It's over 80 years since Victor Watson acquired the rights to the UK version of Monopoly, and while many of the place names on the board remain familiar to Londoners, property prices bear increasingly little resemblance to those in the real world.
A new infographic from loan provider West One has given the original Monopoly board a makeover to demonstrate the true value of the London locations on the board — all the way from Old Kent Road to Mayfair.
While it won’t be a surprise that these prices are now heavily inflated, it is interesting to note that the areas that are now the most expensive don't necessarily match up with the most expensive locations on the board.
Take a look at the 2016 Monopoly board below.
The brown pair of locations are the cheapest on the original Monopoly board.

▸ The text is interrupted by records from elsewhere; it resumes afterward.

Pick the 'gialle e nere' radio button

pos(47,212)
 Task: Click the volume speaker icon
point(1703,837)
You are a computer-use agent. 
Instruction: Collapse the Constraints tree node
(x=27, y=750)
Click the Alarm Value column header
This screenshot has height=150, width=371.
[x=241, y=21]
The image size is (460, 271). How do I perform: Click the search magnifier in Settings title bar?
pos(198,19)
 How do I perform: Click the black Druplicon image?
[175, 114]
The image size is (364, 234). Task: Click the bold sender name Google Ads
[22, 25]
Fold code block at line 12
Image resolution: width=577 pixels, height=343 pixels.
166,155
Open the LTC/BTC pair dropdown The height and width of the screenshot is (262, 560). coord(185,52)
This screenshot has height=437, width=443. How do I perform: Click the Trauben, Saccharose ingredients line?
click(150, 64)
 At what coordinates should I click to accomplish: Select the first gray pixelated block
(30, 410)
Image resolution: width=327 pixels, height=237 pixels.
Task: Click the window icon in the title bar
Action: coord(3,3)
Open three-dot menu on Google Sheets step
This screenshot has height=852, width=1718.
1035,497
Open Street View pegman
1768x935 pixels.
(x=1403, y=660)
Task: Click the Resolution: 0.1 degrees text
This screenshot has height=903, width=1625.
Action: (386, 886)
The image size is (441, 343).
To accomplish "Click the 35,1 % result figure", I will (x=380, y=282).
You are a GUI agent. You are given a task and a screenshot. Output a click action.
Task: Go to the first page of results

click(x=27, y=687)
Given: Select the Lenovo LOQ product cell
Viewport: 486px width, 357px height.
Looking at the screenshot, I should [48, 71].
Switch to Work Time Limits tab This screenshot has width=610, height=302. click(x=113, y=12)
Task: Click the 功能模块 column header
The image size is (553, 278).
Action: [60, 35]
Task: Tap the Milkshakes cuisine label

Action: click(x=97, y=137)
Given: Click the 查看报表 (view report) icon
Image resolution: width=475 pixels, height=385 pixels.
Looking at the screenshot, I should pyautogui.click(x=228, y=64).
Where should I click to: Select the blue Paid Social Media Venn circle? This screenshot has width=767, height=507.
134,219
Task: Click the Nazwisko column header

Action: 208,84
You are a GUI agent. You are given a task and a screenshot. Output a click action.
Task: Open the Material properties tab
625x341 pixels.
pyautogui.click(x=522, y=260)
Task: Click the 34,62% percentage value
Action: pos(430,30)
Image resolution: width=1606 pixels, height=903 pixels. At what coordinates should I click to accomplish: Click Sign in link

But the average property in Old Kent Road, south east London, now sells for over £800,000 — quite a mark-up from the original £60 rent.
The light blue properties, the second cheapest set on the board, are geographically connected — Pentonville Road runs east from King's Cross as a continuation of Euston Road, and finishes at the Angel, Islington. The average property in Euston Road now fetches well over £1 million.
The locations on the pink strip are home to some of the most exclusive properties in London. All three areas lie in close proximity to London's famous Trafalgar Square, in London's so-called 'prime' central property area.
The orange set of streets are all located in and around Soho, in the centre of London. They are home to some London landmarks, including Bow Street Magistrates Court and Marlborough Street's Liberty department store. Interestingly, Vine Street is a small, nondescript cul-de-sac, making it perhaps the most obscure location on the whole board.
Trafalgar Square, in Westminster, central London, has long been one of London's major gathering places, and nearby Strand and Fleet Street are both highly sought-after central locations.
Coventry Street connects Leicester Square and Piccadilly, which are all locations in the West End of London. Piccadilly is the most expensive location of the three, with properties selling for an average of £2 million.
The green strip is home to three of London's most popular shopping streets. Prices on Bond Street are slightly below Oxford and Regent Street, but all three see properties selling for huge sums.
Mayfair is the most expensive property on both the original board and the 2016 board. Park Lane is in Westminster, central London, and Mayfair is located in the capital's West End, towards the east edge of Hyde Park.
Properties around two of London's busiest railway stations are also expensive. Both stations are major railway terminals in central London.
Both Fenchurch Street and Liverpool Street are located in the City of London, the capital's financial district.